And temperature is only a minor influence on them anyway. The main influence is the amount of snowfall, which varies from year to year

The Mote, et al papers referenced earlier included the statement: "A study of springtime mountain snowpack in the Pacific Northwest showed widespread declines in snowpack since 1950 at most locations with largest declines at lower elevations indicating temperature effects."

Note the starting point for this analysis; the late 1940s-early 1950s were an exceptionally snowy period in Oregon and the Pacific Northwest. The Mote, et al papers used 1950 as a starting point because snowpack measurements were "widespread by the late 1940s" (Mote, et al, 2005) and much less extensive earlier. However, in view of the fact that climate conditions prior to the late 1940s were very different, one might wonder if inclusion of longer period data sets would change the result. We explore that here.

Snow course measurements are made throughout the winter by USDA and other agencies. These are currently collected and archived by the USDA Natural Resources Conservation Service (NRCS). Early measurements were made manually, usually once per month. The "rule of thumb" for high elevations is that the deepest snow pack occurs on or about April 1. For the purposes of this analysis, historical values of April 1 snow water equivalent (SWE) -- the water content of the snow pack -- were examined.

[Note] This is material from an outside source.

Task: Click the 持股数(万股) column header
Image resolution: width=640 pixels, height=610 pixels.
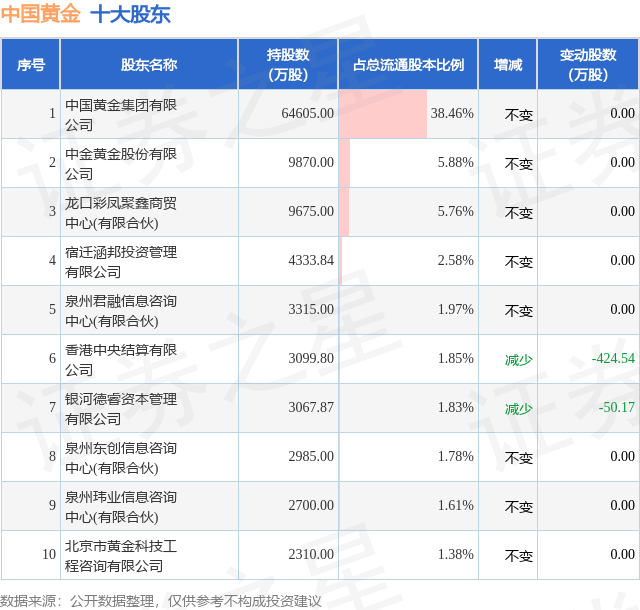Action: [288, 65]
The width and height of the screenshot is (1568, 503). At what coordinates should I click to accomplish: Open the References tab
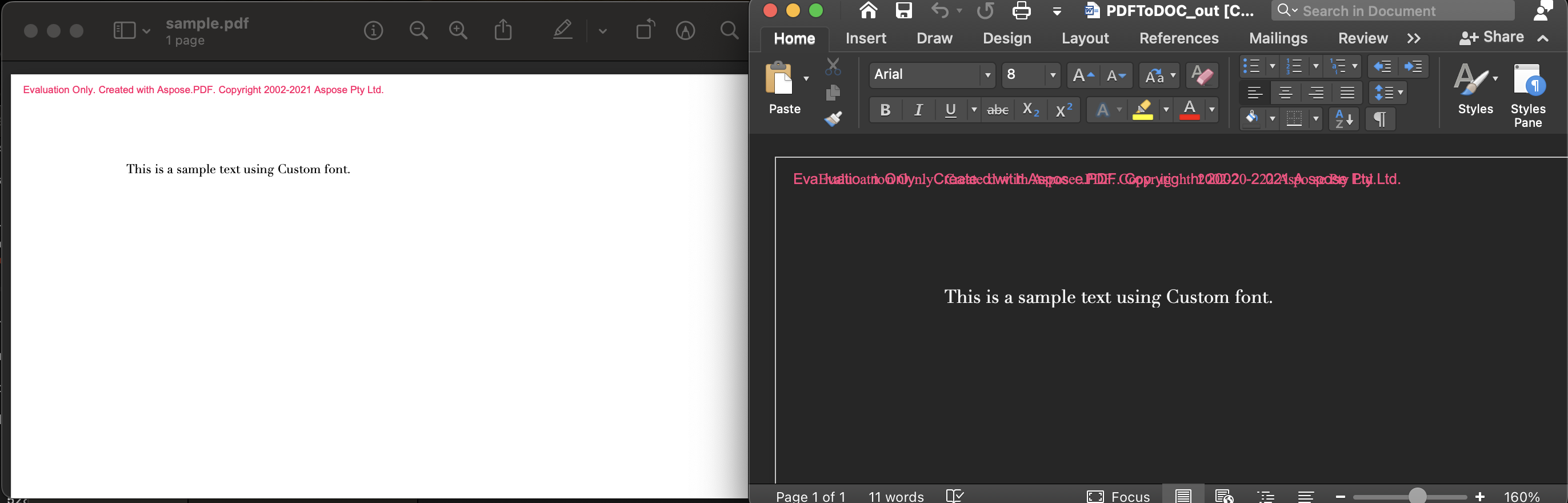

Initially, the linear trend in SWE from 1950-current was calculated. It is recognized that linear trends are inappropriate for many time series, but they were used in the Mote, et al analyses and we wished to be consistent. For stations whose period of record extended back well before 1950, linear trends for the entire period of record were calculated....

The longest available SWE data set in the region is from Bumping Lake, Washington, for which data are available back to 1915. As above, trends in the data were computed for 1950-current and for period of record. They are shown in Figure 10, with the shorter data set exhibiting a downward trend of 16" per century, but the period of record data actually showing a slight increase.....

Finally, in an attempt to answer the question "what is the primary variable causing variations in snow pack?" we present Figure 14, a double scatterplot of total monthly snowfall versus average monthly temperature and monthly snowfall versus monthly precipitation for January (1953-2003). The site is Government Camp, at about 4000 feet in elevation on the south side of Mt. Hood in the northern Oregon Cascades; January is the snowiest month at that location. The chart reveals an expected positive correlation between precipitation and snowfall and a negative temperature-snowfall relationship. Note, however, the r-squared values: .08 for temperature and .55 for precipitation. In other words, temperature variability explains only 8% of the variance in the snowfall values, while precipitation trends explain 55%....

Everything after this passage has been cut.